Animals rapidly adapt their movements to external perturbations, a process paralleled by changes in neural activity in the motor cortex. Experimental studies suggest that these changes originate from altered inputs (H) rather than from changes in local connectivity (H), as neural covariance is largely preserved during adaptation. Since measuring synaptic changes in vivo remains very challenging, we used a modular recurrent neural network to qualitatively test this interpretation. As expected, H resulted in small activity changes and largely preserved covariance. Surprisingly given the presumed dependence of stable covariance on preserved circuit connectivity, H led to only slightly larger changes in activity and covariance, still within the range of experimental recordings. This similarity is due to H only requiring small, correlated connectivity changes for successful adaptation. Simulations of tasks that impose increasingly larger behavioural changes revealed a growing difference between H and H, which could be exploited when designing future experiments.

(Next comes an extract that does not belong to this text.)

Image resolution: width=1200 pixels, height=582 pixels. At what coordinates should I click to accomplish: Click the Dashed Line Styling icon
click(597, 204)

动物能够迅速适应外部干扰,这一过程与运动皮层中神经活动的变化相平行。实验研究表明,这些变化源于输入的改变(H),而不是局部连接性的改变(H),因为在适应过程中神经协方差在很大程度上得到了保留。由于在体内测量突触变化仍然极具挑战性,我们使用模块化递归神经网络来定性检验这一解释。正如预期的那样,H 导致了较小的活动变化,并在很大程度上保留了协方差。令人惊讶的是,鉴于稳定的协方差被认为依赖于保留的电路连接,H 仅导致活动和协方差的略微增加,仍在实验记录的范围内。这种相似性归因于 H 仅需要小的、相关的连接变化即可成功适应。对施加越来越大行为变化的任务进行的模拟显示,H 和 H 之间存在越来越大的差异,这在设计未来实验时可以加以利用。